Eighty-one percent of retirement plan advisors are discussing retirement income with clients, according to a BlackRock survey.
With America in the first year of a historic period where over four million Americans turn 65 each year from now until 2027, millions of consumers are trying to figure out how to convert their savings into income to fund a retirement that could last 30 or more years.
Plan advisors are rallying around retirement income as a solution to help their clients’ employees invest with an eye for the long term, Blackrock said.
But advisors also repor that they struggle with communicating a clear benefit in terms of improved outcomes (44%) and delivering “clear participant education and communications (42%),” BlackRock said of its survey of 300 advisors.
“These barriers, though, could be an opportunity for plan advisors to add value: 59% mention their defined contribution clients reach out to them for providing participant education and communication on retirement income,” Blackrock said.
“In these uncertain market conditions, plan advisors are looking for solutions that will help more Americans achieve better retirement outcomes,” said Carrie Schroen, head of BlackRock’s U.S. defined contribution intermediary business.

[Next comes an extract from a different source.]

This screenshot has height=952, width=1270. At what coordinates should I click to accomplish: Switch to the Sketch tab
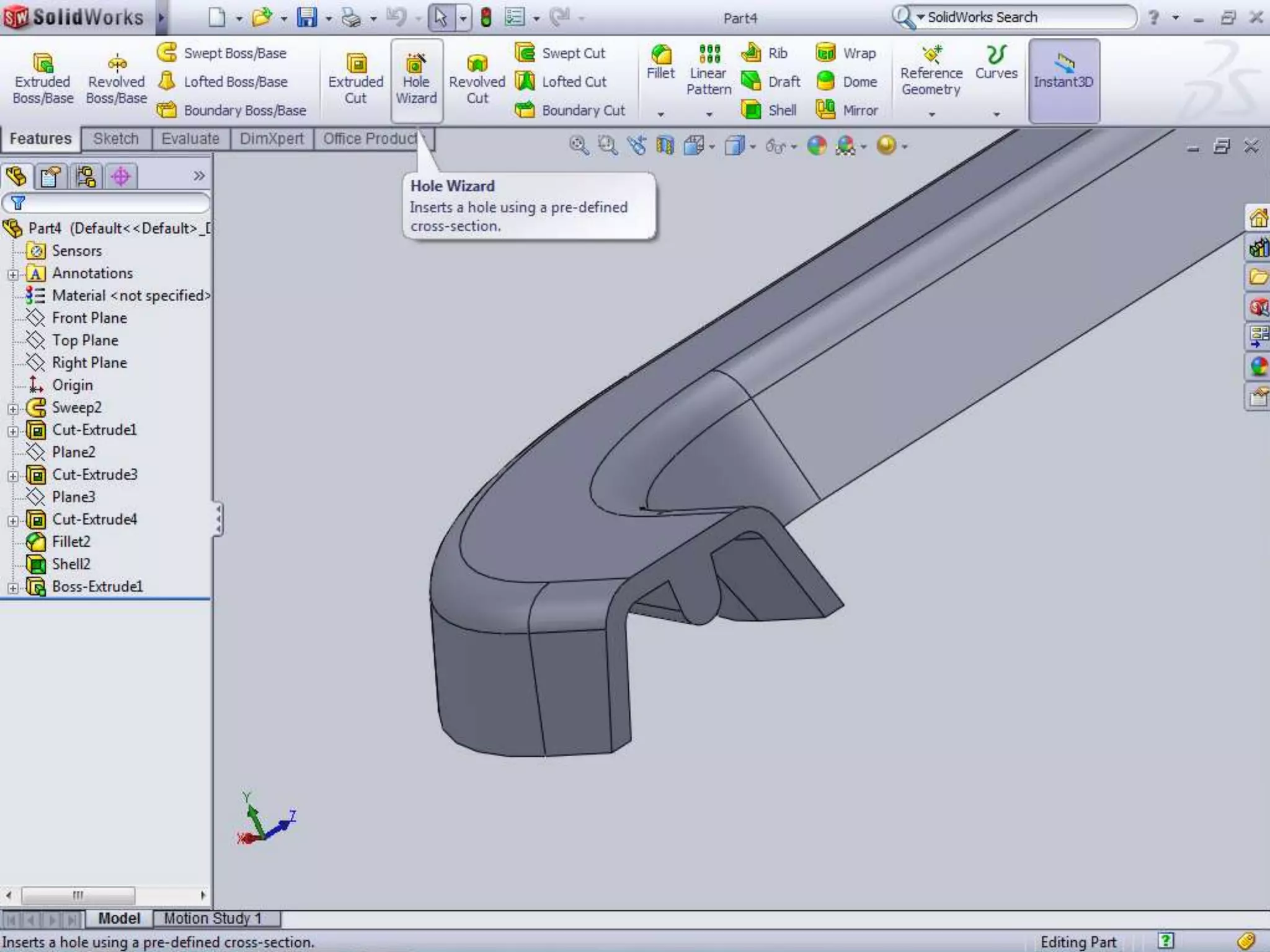tap(116, 139)
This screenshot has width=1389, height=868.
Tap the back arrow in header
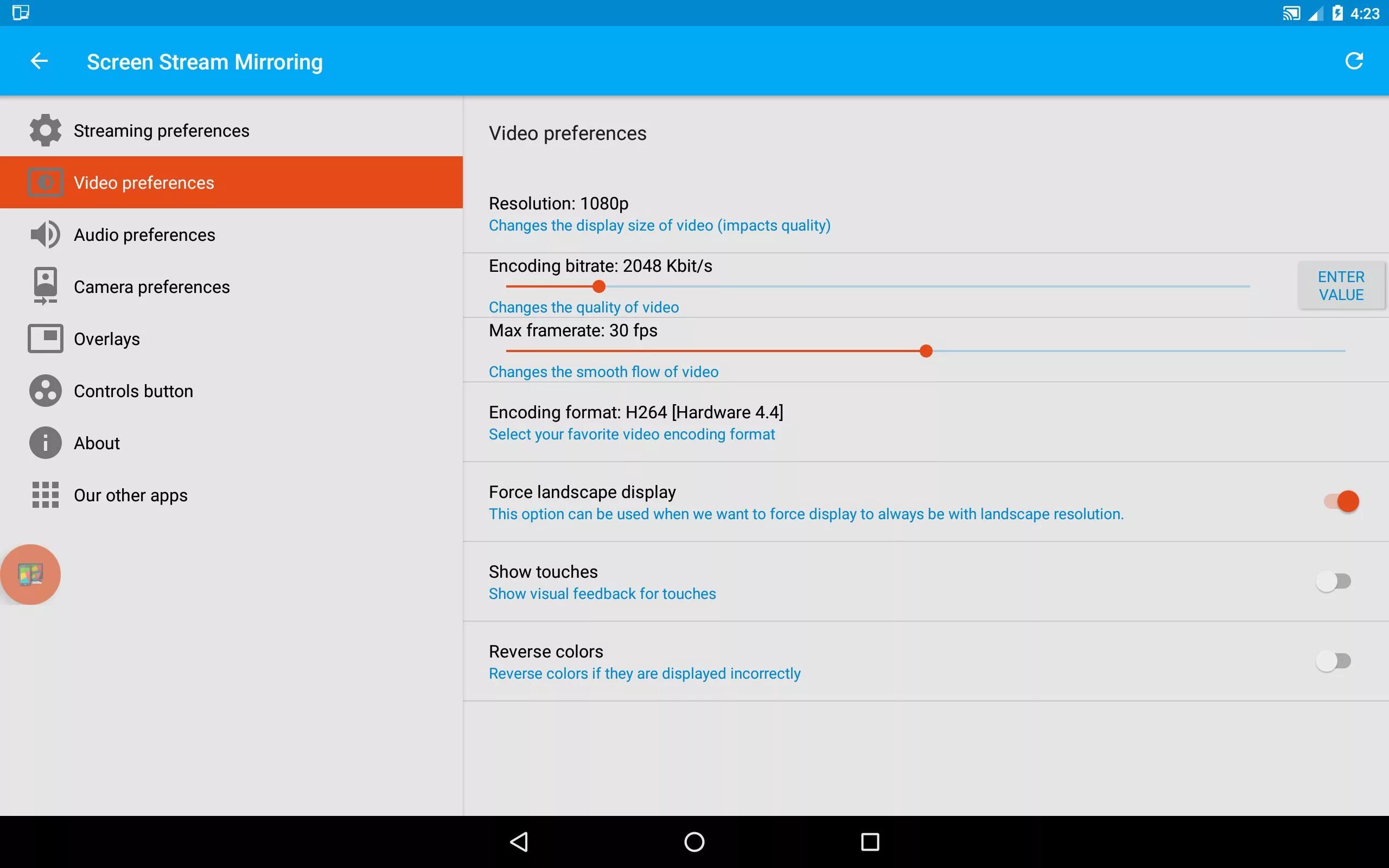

“Our research demonstrates the importance of access to affordable solutions and education, areas that are vital to providers and participants alike.”
Even wealthy investors are having a hard time nailing down a retirement income plan from their advisors, according to a panel of advisory clients at the recent Alliance for Lifetime Income’s 2024 Protected Retirement Summit in Washington, D.C
The panel of five, all over the age of 50, said they feel that advisors are more interested in focusing on accumulation rather than income planning.
That sentiment was born out by Alliance’s “2024 Protected Retirement Income and Planning Study,” which found that 62% of advisors say they bring up the topic of secure income with clients; but only 27% of investors report ever hearing their advisors discuss the subject.
The survey also found that 96% of advisors said they discuss when clients should withdraw from certain accounts, but only 66% of clients agree these discussions are going on.
Rarely do advisors ask clients if they plan to take income from their assets in the next 10 years, John Kennedy, the executive vice president and chief distribution and brand officer at Lincoln Financial, said at the conference.
Suzanne Norman, an education fellow at the Alliance for Lifetime Income, said that advisors have to change their orientation from “investments, investments, investments to secure income planning. This is an opportunity for us to step into this space. Tremendous pressure comes off the [investors’] investment portfolio when you can solve for income,” Norman said.
Legislative changes which paved the way for plans to offer guaranteed income products and annuities will mean all advisors need to get better at income planning, Nick Lane, president of Equitable said at the Alliance confererence.
Thanks to the SECURE 2.0 Act, 401(k) plans can now offer default annuity investment options, so younger investors are putting money in these vehicles.
The law also gave plan participants the right to make tax-free rollovers of up to 25% of their plan assets to qualified longevity annuity contracts (or QLACs). Such rollovers would reduce investors’ required minimum distribution by that percentage. And the income from the contract can be deferred as late in the client’s life as age 85.
Such income-producing products give plan advisors a leg up in holding onto assets, experts agree.
Blackrock said that plan advisors are working to close some of the communications gaps by ensuring that valuing their plan participants is a central part of their strategy.
“Plan advisors are taking an active approach to their own businesses, too, identifying how they can differentiate themselves from the pack. The majority (55%) say they do this through their expertise in meeting participant needs and education,” BlackRock said.
Some 48% of plan advisors currently offer what they call “financial wellness plans” for their clients, and 30% plan to staff to assist with greater participant communications in the next year, BlackRock said.
Blackrock data also shows that more advisors are planning to use AI to streamline practice management. While currently only 9% of plan advisors are using AI-powered tools, 53% report being likely to use them in the next 12 months.